When learning Scala you'll eventually encounter two forms of polymorphism. If you come from a Java or C++ then you'll be familiar with parametric and subtype polymorphism. However, Scala also supports ad-hoc polymorphism via type classes. A type class in Scala 3 is usually formed by defining a trait that will be implemented for the supporting types. A prime example of this is the Show type class, a type class that's used to turn a type into a String.
trait Show[A]:
def show(a: A): String
object Show:
//implementation of Show for Int
given Show[Int] with
def show(i: Int) = i.toString
extension [A](a: A)(using s: Show[A]) def show = s.show(a)

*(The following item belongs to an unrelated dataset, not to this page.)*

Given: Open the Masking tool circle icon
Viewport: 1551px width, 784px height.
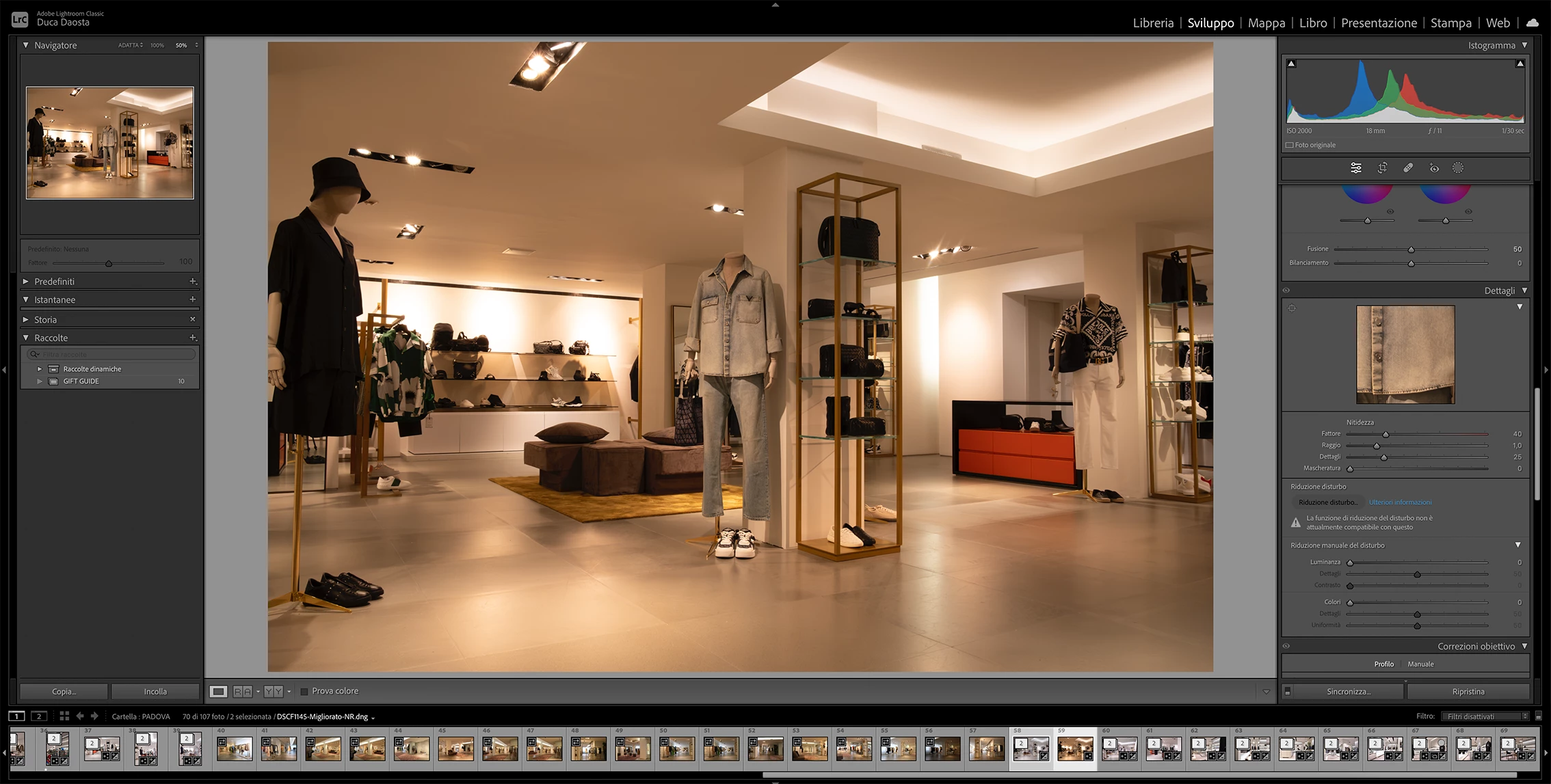Looking at the screenshot, I should tap(1458, 168).
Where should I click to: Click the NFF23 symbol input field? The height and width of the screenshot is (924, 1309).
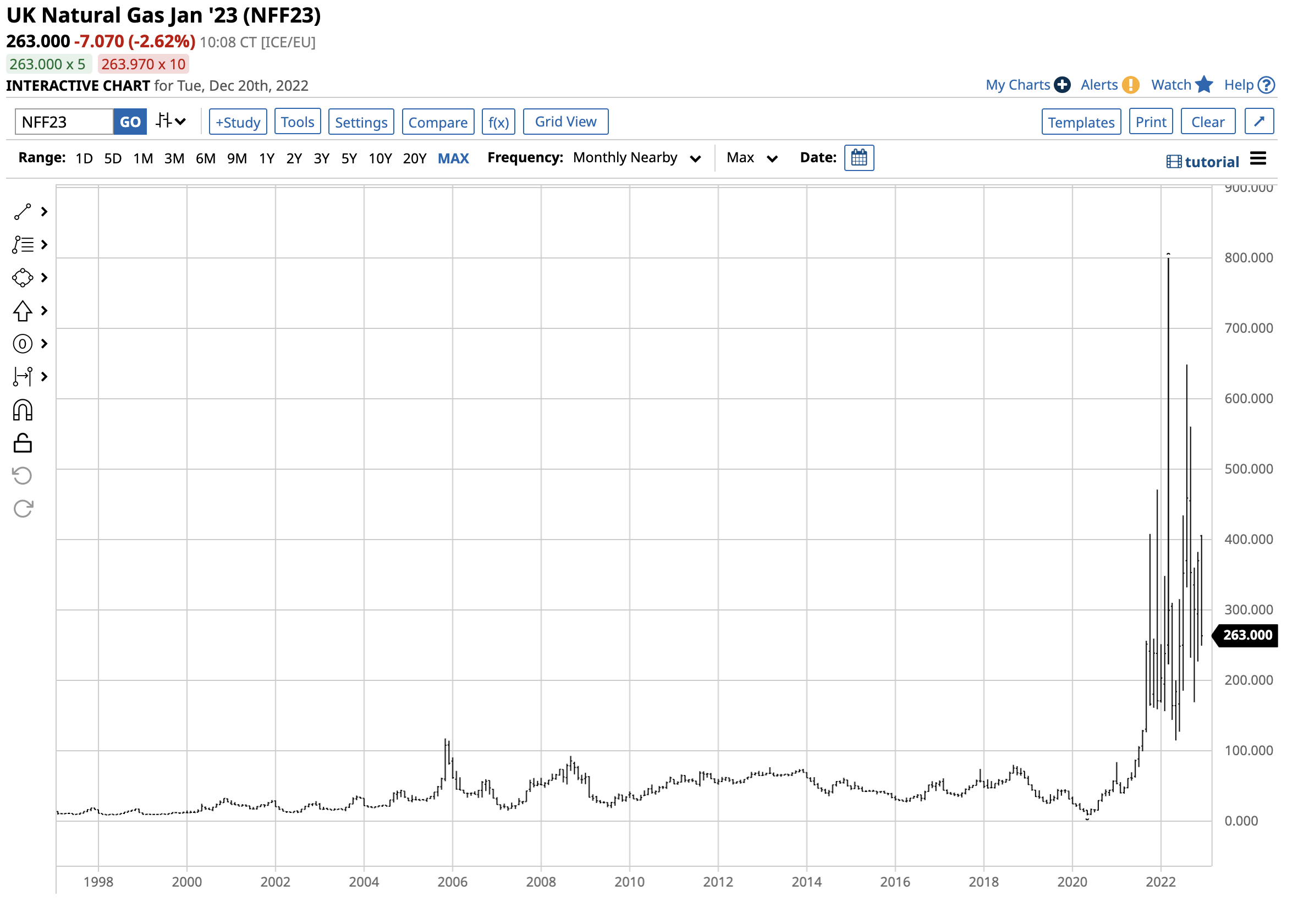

Ad-hoc polymorphism in Scala ends up being more flexible than standard subtype polymorphism in a lot of ways, but one thing it's weak in is grouping items that are related by a type class. For example:
trait B:
def show = "hi"
class C extends B
class D extends B
val list: List[B] = List(C(), D())
list.map(_.show)
class E
object E:
given Show[E] with
def show(e: E) = "E"
class F
object F:
given Show[F] with
def show(f: F) = "F"
val list2 = List(E(), F())
list2.map(???) // we want to use Show, but the evidence for the typeclass is lost by shoving both into a list
With a type I've named Container, it's possible however, to preserve the type class information for the types when grouping them together:
trait Container[A[_]]:
type B
val b: B
given ev: A[B]
def use[C](fn: A[B] ?=> B => C): C = fn(b)
object Container:
inline def apply[A[_]](a: Any) = ${
applyImpl[A]('a)
}
private def applyImpl[A[_]](a: Expr[Any])(using Quotes, Type[A]) =
import quotes.reflect.*
a match
case '{ $a: i } =>
TypeRepr.of[i].widen.asType match
case '[j] =>
val expr = Expr
.summon[A[j]]
.getOrElse(
report.errorAndAbort(
s"Can't find instance of ${Type.show[A[j]]} for ${Type.show[j]}"
)
)
'{
new Container[A]:
type B = j
val b: B = ${a.asExprOf[j]}
given ev: A[j] = $expr
}
val list2: List[Container[Show]] = List(Container[Show](E()), Container[Show](F()))
list2.map(_.use(_.show)) //List("E", "F")
This Container type maintains the information about the type class by storing the type class implementation in a trait, and by proving to the Scala compiler that the data contained in the container is compatible with the type class.
The use method located on the container type makes using the data in the container easy. The evidence of the type class is provided by the context function A[B] ?=> B => C.
A helper macro is provided in the companion object of Container in order to give a nicer syntax that doesn't require us to provide the soon-to-be erased type of the data that has a type class implementation.
Hope this helps anyone that wants to group data by type class! Happy Scala Hacking!!